Kenyataan pahit itu merayap masuk. Arsya menatap kaki tak berdayanya. Air matanya menggenang, tapi ia gigit bibir—protes dan tangisan terasa tak pantas baginya sekarang.
Rajendra menariknya dalam pelukan. “Menangis itu boleh,” desisnya, jari-jari kasar menyisir rambut ikal Arsya. “Besok kita latih lagi. Pelan-pelan, Kakak temani sampai kamu bisa berlari.”
Setelah menenangkan Arsya sejenak, Rajendra menggendongnya ke kamar mandi. “Ayo kita bersihkan keringat ini,” ujarnya, suara dipoles kelembutan yang biasa ia pakai pada pasien kecil.
Saat Kak Jendra selesai membantu Arsya membersihkan diri, Dokter Nata datang tepat waktu untuk melakukan visit harian.
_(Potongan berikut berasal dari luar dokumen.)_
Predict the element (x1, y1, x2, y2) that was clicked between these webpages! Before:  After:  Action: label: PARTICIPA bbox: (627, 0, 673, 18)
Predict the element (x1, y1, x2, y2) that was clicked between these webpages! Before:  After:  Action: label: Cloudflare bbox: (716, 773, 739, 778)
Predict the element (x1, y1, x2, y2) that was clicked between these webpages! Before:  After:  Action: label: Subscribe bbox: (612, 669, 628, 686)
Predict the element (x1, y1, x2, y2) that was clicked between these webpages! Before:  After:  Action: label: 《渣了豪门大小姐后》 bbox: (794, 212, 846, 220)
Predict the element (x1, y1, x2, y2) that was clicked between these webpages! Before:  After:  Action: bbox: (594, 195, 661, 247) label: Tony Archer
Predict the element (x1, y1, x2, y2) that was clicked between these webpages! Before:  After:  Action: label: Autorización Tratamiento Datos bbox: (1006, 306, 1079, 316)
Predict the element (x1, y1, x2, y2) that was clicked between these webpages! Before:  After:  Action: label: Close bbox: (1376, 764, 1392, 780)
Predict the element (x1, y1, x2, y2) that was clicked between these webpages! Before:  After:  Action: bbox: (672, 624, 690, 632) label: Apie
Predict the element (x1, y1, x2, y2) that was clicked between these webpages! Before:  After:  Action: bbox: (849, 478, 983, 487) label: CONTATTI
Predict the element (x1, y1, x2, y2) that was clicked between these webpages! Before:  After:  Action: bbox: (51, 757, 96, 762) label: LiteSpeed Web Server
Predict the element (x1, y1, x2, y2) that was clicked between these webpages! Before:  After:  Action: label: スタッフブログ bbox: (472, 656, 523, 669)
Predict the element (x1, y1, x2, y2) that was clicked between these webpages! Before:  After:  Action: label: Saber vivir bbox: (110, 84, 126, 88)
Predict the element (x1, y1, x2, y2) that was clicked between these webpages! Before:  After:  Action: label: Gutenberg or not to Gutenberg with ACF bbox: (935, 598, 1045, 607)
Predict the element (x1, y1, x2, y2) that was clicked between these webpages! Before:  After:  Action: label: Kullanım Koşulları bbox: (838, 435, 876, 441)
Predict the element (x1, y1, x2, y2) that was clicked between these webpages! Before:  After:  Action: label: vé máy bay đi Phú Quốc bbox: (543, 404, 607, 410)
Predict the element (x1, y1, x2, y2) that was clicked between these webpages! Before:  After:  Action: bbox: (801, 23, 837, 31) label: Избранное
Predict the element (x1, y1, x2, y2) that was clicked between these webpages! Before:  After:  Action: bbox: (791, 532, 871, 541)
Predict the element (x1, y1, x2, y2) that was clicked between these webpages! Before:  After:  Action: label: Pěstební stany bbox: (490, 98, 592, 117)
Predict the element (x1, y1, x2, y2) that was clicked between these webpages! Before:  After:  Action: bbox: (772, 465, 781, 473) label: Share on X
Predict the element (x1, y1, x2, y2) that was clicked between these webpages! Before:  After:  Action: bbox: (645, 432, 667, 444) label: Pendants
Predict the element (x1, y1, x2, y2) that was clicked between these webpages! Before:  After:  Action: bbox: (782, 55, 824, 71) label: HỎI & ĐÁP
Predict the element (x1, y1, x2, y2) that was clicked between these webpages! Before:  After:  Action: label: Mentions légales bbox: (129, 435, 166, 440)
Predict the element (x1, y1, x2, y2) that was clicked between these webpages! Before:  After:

Seperti biasa, ia menyimpan kunjungan ke kamar Arsya sebagai yang terakhir—bukan tanpa alasan. Ia ingin memastikan bisa berbicara lebih lama dengan Arsya.
Setelah melakukan pemeriksaan singkat, dengan bantuan laporan dari Rajendra, Dokter Nata duduk di tepi ranjang Arsya.
“Bagaimana perasaanmu hari ini?” tanyanya ramah.
Tidak ada jawaban dari Arsya. Dia tampak murung, mungkin masih memikirkan kejadian sebelumnya bersama Rajendra. Dia duduk bersandar pada bantal, kedua lututnya ditarik mendekat ke dada. Matanya menatap nanar ke luar jendela yang dibingkai tirai putih. Setelah beberapa saat, kesibukannya beralih. Jemarinya sibuk menarik-narik benang longgar di selimut, berharap kegiatan itu bisa menenangkan pikirannya. Sesekali, ia mengembuskan napas pelan, tetapi matanya tetap kosong, seperti menyimpan sisa beban dari kejadian pagi tadi.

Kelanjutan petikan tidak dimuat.